Legendary lips make master class masterful
A standing-room-only crowd packed Patricia Corbett Theater on Monday, Oct. 6, 2008, to hear what came from the lips of a contemporary jazz legend, trumpeter Wynton Marsalis, the first jazz musician to win a Pulitzer Prize and the only artist to win Grammy Awards for both jazz and classical records.
First came words of inspiration to jazz students from the College-Conservatory of Music and local high schools. Next came the music that the audience had sat on the edge of their seats waiting to hear. Finally came a critical interchange between Marsalis and four CCM students who played with him.
This is what master classes are about — motivation and education from a true master.

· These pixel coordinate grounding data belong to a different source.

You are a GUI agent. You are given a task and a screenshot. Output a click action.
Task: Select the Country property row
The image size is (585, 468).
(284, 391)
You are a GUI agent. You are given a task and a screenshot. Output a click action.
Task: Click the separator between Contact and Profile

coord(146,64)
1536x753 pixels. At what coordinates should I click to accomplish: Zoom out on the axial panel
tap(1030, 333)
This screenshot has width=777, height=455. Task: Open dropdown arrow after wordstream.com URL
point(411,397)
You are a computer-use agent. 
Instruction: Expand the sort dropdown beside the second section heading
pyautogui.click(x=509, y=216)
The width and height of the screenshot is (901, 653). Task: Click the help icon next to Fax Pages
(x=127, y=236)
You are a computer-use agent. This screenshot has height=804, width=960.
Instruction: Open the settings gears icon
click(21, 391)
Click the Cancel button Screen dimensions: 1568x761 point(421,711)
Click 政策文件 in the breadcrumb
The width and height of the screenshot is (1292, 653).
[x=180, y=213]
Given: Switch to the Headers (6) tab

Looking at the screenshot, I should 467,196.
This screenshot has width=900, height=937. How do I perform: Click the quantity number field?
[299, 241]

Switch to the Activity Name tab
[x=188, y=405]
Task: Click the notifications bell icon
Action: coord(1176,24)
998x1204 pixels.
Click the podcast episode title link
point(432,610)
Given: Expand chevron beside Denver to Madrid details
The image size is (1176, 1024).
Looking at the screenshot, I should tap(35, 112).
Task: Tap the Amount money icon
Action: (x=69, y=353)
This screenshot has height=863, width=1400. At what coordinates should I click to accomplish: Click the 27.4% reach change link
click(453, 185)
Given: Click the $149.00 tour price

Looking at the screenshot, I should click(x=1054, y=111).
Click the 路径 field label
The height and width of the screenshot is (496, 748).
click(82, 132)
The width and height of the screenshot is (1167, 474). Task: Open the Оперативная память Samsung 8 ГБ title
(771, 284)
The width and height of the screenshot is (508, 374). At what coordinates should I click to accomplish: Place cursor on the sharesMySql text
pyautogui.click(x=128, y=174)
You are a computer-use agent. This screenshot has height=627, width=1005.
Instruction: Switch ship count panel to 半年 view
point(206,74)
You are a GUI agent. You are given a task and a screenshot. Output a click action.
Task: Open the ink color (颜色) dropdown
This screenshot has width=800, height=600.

Days later, “students were still talking about how inspiring it was,” says professor Rick VanMatre, director of jazz studies. “Wynton Marsalis is the most famous jazz musician of his generation, and he has had a profound impact, not just on the art form of jazz, but on the culture of America.
“The master class was invaluable. The lecture and demonstration were tremendously powerful philosophically, and students who got a chance to actually play with Mr. Marsalis picked up relevant, practical advice.”
Senior Martin Diller, a drummer from Oakland, Calif., was one of those lucky students — sitting on stage with his drum kit. He says he was able to remain “pretty cool” about playing with “the most well-known jazz musician in the world,” until Marsalis focused his attention on him and the bass player for a critique.
“I was educated there, right in front of a few hundred people. That was a little intimidating, but it was a good learning experience.”
Watching from the audience, Joel Baroody, a first-year master's student in trumpet performance, was taken by Marsalis’ approach to teaching. “He spoke to people not just as an elite professional and virtuoso, but as a colleague on the same level.
“Positive comments and phrasing criticisms such as, ‘All the love in the world to you man, but that wasn't quite right,’ are a great way to communicate with students. He was a warm and engaging personality on stage, and the class felt very much like there was only a handful of people in the room, instead of 400.”
All of the CCM jazz studies majors attended the class, as well as other UC students, faculty and staff. In addition, VanMatre invited jazz students from outstanding high school jazz programs in the area, including Walnut Hills, Princeton, Lakota West, Lakota East and the School for the Creative and Performing Arts.
The night before the class, Marsalis performed for a Healthcare Connection fundraising concert, which CCM helped sponsor. Preceding the event at the Aronoff Center, a CCM student jazz combo performed in the lobby, and afterward, CCM hosted a jam session at the Blue Wisp Jazz Club, where the CCM Faculty Jazztet performed alongside Marsalis and members of the Jazz at Lincoln Center Orchestra.
Despite three events in less than 24 hours, Marsalis was in no hurry to leave campus after the master class, which ran 30 minutes longer than scheduled. Afterward, he greeted students and alumni backstage, where Baroody asked the nine-time Grammy winner to sign his trumpet etude book.
“I definitely confess to having been slightly starstruck,” Baroody says. “Wynton's been probably my greatest musical hero and influence. For many trumpet players like me, meeting Wynton is like college basketball players having a chance to do a clinic with Michael Jordan. The whole experience was a great way to start off my career at CCM.
“I was also pleased at the personal attention he gave everyone. He seemed very appreciative of us as fans, students and aspiring trumpet players. He’s very approachable, just a normal dude.”
Of course, Baroody must have been taken a little by surprise when that “dude” took the student’s trumpet from its case, played it, then asked Baroddy to play something for him — “which I did, slightly nervously,” he says.
And what was Marsalis’ critique? “He said, ‘Sounded great. Keep at it.’
“I can't tell you how thrilled I was.”